• [Dataset records]:
··········

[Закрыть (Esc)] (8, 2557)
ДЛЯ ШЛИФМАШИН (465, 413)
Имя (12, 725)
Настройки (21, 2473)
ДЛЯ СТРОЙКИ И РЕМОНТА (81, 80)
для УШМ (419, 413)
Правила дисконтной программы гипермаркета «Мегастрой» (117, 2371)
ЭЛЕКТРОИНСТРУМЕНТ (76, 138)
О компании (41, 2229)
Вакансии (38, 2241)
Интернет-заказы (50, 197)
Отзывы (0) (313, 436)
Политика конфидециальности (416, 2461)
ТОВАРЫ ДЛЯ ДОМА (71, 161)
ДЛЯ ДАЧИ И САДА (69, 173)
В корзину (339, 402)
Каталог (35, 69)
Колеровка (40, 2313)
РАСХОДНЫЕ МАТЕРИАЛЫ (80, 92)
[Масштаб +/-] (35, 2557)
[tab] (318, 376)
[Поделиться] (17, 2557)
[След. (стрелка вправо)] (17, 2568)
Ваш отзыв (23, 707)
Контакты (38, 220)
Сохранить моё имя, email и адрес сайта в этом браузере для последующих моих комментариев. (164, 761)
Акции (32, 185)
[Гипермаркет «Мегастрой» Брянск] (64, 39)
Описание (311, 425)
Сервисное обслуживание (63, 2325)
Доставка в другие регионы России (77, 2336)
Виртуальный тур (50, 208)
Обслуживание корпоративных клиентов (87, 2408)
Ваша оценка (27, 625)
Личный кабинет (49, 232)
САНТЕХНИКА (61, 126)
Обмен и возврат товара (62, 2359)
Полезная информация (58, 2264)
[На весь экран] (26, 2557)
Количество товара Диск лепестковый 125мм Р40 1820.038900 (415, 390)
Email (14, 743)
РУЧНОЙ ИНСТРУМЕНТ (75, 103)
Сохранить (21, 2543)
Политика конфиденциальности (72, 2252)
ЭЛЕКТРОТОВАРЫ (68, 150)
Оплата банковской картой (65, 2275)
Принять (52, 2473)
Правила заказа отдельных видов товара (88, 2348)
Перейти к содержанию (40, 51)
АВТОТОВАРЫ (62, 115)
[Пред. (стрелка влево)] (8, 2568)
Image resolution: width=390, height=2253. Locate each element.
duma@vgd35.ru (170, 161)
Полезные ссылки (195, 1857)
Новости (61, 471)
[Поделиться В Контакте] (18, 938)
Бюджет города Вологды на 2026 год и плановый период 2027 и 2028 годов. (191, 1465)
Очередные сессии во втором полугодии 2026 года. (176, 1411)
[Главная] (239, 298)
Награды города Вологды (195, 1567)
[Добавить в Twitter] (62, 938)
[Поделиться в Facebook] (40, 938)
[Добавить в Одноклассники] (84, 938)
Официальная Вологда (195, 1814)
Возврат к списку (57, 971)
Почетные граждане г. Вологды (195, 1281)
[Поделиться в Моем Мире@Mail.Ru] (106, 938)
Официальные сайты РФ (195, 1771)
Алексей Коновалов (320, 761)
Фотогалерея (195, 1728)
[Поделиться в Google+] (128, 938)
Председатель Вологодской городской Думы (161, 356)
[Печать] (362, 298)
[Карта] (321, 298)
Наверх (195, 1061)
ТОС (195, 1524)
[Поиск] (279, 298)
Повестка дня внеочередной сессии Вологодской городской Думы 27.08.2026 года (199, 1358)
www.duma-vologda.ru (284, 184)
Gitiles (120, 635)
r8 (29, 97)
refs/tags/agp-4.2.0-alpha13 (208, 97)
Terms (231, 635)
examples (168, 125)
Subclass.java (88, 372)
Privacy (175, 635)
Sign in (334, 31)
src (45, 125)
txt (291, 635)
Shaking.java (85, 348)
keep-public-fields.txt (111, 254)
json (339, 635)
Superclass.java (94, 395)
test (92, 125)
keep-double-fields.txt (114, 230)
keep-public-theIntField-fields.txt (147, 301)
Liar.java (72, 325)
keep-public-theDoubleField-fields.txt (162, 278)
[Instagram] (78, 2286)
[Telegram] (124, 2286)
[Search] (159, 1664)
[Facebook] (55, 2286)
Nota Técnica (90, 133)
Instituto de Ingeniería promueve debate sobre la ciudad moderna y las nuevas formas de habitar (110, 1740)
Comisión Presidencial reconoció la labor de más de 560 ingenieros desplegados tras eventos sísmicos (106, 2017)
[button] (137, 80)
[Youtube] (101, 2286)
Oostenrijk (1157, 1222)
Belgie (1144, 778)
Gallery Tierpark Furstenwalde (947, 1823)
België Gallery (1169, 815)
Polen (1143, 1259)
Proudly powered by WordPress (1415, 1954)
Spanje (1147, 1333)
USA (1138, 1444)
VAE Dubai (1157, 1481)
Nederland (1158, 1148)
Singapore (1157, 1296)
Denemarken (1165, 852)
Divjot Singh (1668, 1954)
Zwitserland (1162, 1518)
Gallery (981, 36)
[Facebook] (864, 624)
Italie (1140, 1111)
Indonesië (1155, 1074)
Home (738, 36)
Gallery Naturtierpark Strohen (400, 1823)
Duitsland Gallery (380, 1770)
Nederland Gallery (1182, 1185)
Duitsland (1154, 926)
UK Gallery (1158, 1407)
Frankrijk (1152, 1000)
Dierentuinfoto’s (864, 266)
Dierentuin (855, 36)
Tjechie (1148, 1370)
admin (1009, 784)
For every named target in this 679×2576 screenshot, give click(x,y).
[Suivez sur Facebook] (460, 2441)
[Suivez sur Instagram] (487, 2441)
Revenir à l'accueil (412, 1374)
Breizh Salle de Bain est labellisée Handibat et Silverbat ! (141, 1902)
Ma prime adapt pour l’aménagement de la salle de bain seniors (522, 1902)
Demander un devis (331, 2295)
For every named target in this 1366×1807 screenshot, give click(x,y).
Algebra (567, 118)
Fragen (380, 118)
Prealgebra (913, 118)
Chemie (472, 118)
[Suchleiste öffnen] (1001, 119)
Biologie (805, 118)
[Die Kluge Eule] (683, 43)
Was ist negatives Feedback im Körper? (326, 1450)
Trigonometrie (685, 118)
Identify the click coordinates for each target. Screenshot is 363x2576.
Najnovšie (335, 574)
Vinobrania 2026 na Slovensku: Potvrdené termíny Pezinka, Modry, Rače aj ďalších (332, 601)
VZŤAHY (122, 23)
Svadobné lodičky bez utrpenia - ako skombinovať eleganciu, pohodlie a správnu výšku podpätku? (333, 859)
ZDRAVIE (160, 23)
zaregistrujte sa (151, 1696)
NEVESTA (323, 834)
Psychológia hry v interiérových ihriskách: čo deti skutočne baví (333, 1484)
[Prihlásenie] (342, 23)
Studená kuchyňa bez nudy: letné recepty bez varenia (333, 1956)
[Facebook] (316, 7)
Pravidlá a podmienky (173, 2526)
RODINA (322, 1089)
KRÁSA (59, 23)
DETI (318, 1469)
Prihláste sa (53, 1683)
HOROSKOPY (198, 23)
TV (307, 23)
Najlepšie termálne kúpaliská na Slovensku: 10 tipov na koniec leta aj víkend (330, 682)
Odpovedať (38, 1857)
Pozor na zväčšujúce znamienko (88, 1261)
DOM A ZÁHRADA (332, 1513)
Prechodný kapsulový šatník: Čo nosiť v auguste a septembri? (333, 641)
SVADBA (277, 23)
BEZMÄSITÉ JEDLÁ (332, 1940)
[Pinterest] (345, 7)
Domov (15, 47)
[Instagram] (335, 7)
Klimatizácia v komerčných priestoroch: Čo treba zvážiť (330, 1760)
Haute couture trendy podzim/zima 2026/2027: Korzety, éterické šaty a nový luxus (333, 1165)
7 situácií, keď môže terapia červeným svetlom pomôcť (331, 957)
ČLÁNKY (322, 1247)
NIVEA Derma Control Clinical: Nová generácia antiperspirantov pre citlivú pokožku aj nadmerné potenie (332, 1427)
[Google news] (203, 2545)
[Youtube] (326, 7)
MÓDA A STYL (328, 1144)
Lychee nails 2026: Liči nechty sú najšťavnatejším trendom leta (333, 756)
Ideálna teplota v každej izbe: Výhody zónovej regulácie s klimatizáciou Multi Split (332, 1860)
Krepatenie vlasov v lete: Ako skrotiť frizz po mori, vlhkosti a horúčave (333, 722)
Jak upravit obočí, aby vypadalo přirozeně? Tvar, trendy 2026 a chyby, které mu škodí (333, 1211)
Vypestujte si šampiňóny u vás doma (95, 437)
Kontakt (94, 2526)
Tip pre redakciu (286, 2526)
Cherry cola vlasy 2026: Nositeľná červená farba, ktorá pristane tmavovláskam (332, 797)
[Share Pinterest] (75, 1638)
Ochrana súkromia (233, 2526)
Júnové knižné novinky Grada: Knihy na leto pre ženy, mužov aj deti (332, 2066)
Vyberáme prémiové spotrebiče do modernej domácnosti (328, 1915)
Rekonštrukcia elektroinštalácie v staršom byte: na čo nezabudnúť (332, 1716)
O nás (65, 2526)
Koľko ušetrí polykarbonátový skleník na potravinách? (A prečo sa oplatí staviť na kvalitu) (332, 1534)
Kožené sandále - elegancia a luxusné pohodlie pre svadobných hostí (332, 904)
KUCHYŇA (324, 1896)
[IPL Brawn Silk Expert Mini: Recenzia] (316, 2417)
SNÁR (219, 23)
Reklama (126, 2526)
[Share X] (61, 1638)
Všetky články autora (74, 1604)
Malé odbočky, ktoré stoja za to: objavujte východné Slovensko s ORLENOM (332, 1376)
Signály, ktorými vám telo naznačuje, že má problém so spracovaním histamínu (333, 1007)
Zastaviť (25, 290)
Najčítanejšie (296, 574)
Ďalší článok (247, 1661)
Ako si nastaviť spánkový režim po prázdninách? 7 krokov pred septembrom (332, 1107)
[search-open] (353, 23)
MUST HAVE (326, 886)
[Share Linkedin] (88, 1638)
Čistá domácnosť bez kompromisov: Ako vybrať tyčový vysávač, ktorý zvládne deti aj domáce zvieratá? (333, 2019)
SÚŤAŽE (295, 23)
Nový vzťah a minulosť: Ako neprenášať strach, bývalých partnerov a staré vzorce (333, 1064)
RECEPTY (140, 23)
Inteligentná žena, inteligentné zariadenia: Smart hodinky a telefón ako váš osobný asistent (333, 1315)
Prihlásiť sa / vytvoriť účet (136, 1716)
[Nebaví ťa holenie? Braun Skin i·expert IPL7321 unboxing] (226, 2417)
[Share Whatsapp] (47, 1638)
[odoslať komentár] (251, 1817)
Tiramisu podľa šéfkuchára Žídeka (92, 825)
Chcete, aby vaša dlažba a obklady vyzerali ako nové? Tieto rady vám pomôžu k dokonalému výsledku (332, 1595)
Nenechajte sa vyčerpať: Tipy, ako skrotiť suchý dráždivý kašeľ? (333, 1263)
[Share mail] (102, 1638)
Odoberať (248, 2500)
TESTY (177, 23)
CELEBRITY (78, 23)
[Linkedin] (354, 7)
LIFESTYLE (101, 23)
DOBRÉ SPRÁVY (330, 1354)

··········

• [What you need to do]:
Look above for the line containing "Terms (231, 635)" and the line containing "Prealgebra (913, 118)". Transcribe both, with the lines between them, exactly.

• [The completed task]:
Terms (231, 635)
examples (168, 125)
Subclass.java (88, 372)
Privacy (175, 635)
Sign in (334, 31)
src (45, 125)
txt (291, 635)
Shaking.java (85, 348)
keep-public-fields.txt (111, 254)
json (339, 635)
Superclass.java (94, 395)
test (92, 125)
keep-double-fields.txt (114, 230)
keep-public-theIntField-fields.txt (147, 301)
Liar.java (72, 325)
keep-public-theDoubleField-fields.txt (162, 278)
[Instagram] (78, 2286)
[Telegram] (124, 2286)
[Search] (159, 1664)
[Facebook] (55, 2286)
Nota Técnica (90, 133)
Instituto de Ingeniería promueve debate sobre la ciudad moderna y las nuevas formas de habitar (110, 1740)
Comisión Presidencial reconoció la labor de más de 560 ingenieros desplegados tras eventos sísmicos (106, 2017)
[button] (137, 80)
[Youtube] (101, 2286)
Oostenrijk (1157, 1222)
Belgie (1144, 778)
Gallery Tierpark Furstenwalde (947, 1823)
België Gallery (1169, 815)
Polen (1143, 1259)
Proudly powered by WordPress (1415, 1954)
Spanje (1147, 1333)
USA (1138, 1444)
VAE Dubai (1157, 1481)
Nederland (1158, 1148)
Singapore (1157, 1296)
Denemarken (1165, 852)
Divjot Singh (1668, 1954)
Zwitserland (1162, 1518)
Gallery (981, 36)
[Facebook] (864, 624)
Italie (1140, 1111)
Indonesië (1155, 1074)
Home (738, 36)
Gallery Naturtierpark Strohen (400, 1823)
Duitsland Gallery (380, 1770)
Nederland Gallery (1182, 1185)
Duitsland (1154, 926)
UK Gallery (1158, 1407)
Frankrijk (1152, 1000)
Dierentuinfoto’s (864, 266)
Dierentuin (855, 36)
Tjechie (1148, 1370)
admin (1009, 784)
For every named target in this 679×2576 screenshot, give click(x,y).
[Suivez sur Facebook] (460, 2441)
[Suivez sur Instagram] (487, 2441)
Revenir à l'accueil (412, 1374)
Breizh Salle de Bain est labellisée Handibat et Silverbat ! (141, 1902)
Ma prime adapt pour l’aménagement de la salle de bain seniors (522, 1902)
Demander un devis (331, 2295)
For every named target in this 1366×1807 screenshot, give click(x,y).
Algebra (567, 118)
Fragen (380, 118)
Prealgebra (913, 118)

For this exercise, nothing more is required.